Wie dramatisch die Lage ist, rechnet Andreas Kröger, Präsident des Hamburger Gartenbauverbands, vor: Im vergangenen Jahr hätten die Gärtnereien bis Anfang April rund 90 Prozent aller Stiefmütterchenbestände verkauft. In diesem Jahr liege der Wert bei vergleichsweise mageren zehn Prozent.

Wie hoch der finanzielle Schaden für die Baumschulen und Gärtnereien ist, lässt sich derzeit nicht beziffern. "Es sind ja nicht nur die Kosten für die Pflanzen, die da reinspielen. Wir müssen Hilfskräfte einstellen, um die wichtigste Arbeit noch rechtzeitig zu schaffen", sagt Susanne Peters. "Wir müssen teilweise aus Holland Gewächshauspflanzen importieren, damit der spätere Pflanzenbedarf gedeckt werden kann. Und wir haben höhere Entsorgungskosten für die kaputten Pflanzen zu tragen. Es kommt also schon einiges zusammen", sagt Peters.

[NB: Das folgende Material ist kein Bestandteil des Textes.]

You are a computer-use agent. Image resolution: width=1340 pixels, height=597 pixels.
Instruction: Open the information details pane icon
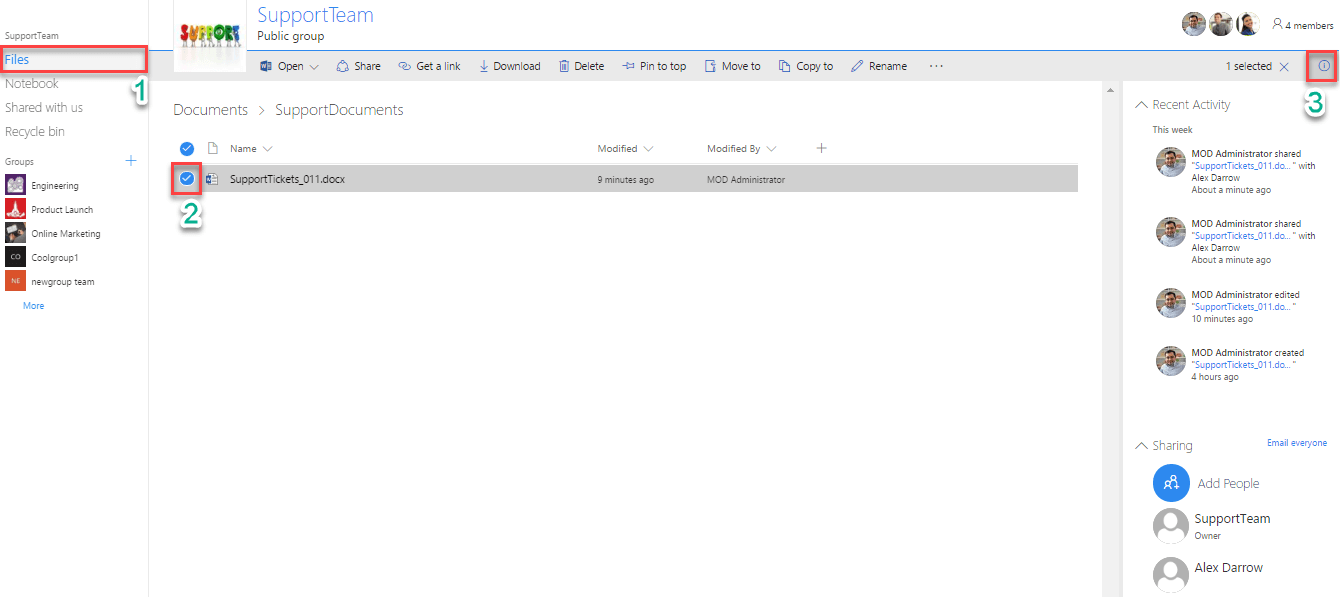[1324, 66]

Hoffnungen, dass die Aufträge von Kommunen die Einbrüche im Privatgeschäft ausgleichen werden, gibt es nicht. Weder private Gärtner noch Kommunen würden momentan Bäume und Sträucher kaufen. "Wir müssen jetzt auf einen günstigen Herbst hoffen", sagt Helmuth Schwarz, stellvertretender Hauptgeschäftsführer des BdB. Auch Huckfeld hofft, dass im Herbst Schadensbegrenzung betrieben werden kann.